Dear children, keep yourselves from idols. 1 John 5, verse 21.
How do you end a letter? Do you sign it “sincerely,” then your name? Or “love,” and the same? If you were an English teacher, would you give the Apostle John a good grade for proper literary form? Or, if you were writing a business letter, would you rewrite this one because it doesn’t bring the correspondence to a proper conclusion?
Yeah. Same here. For a closing, this one seems odd at first. Yet, in these last six words of the book of 1 John, perhaps the apostle did better than either you or me. Perhaps he remembered an important lesson.

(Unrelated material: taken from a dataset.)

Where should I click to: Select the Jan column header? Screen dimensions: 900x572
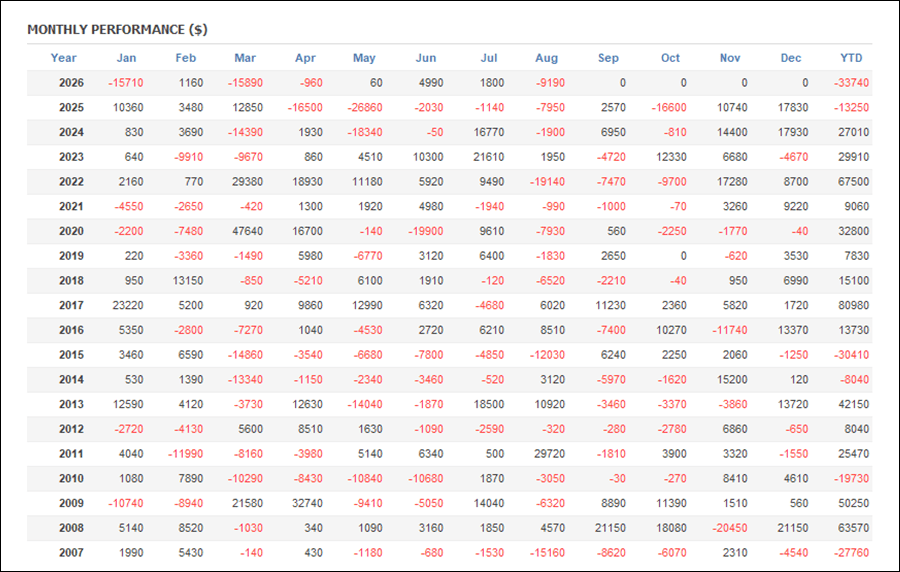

Put first principles first.
I’ve said it before but not before Jesus’ friend, John. Every sin is a form of idolatry. Sin has duality, and not just in the way it can seem enticing while masking its deviant nature. Instead, every sin is coupled with the sin of idolatry; every sin is a way of putting ourselves before God, our choices before His. When you lie, you’re both telling a falsehood and putting your choice to lie above truth (which comes from Jesus). When we murder, we are both taking a life and putting ourselves in the place of God, who is the only person with the right to end a life. When we steal, we are both depriving someone of their property and putting our disrespect for God above our respect for His wisdom.
We aren’t keeping ourselves from idols.
Somehow, I think that’s why the First Commandment is the exhortation to revere only God. It’s the most important first principle. Perhaps it’s why John ended his first epistle this way. Jesus is speaking through him to remind us that, as His children, we should remember that First Commandment. It should be the first thing we think of in the morning and the last thing at night. In other words, it should be our first principle. That’s what makes it a proper conclusion to the book of 1 John.
The more you read the book, the more this makes sense because, as you’ll remember the themes of the book are Jesus being incarnate God, how He is light, that we are children of God made new in Jesus, and that (because of these things) we live in a tough world plagued with sin. Knowing all of them, it makes sense that John should remind us to cling first to Jesus in all we do. We should keep ourselves away from anything that we can use to take the place of God.
If that’s good enough for Jesus, it’s good enough for me.
Lord, thank you for your servant, John, and for the wise words You wrote through him. Help me to remember to put You first in all things at all times.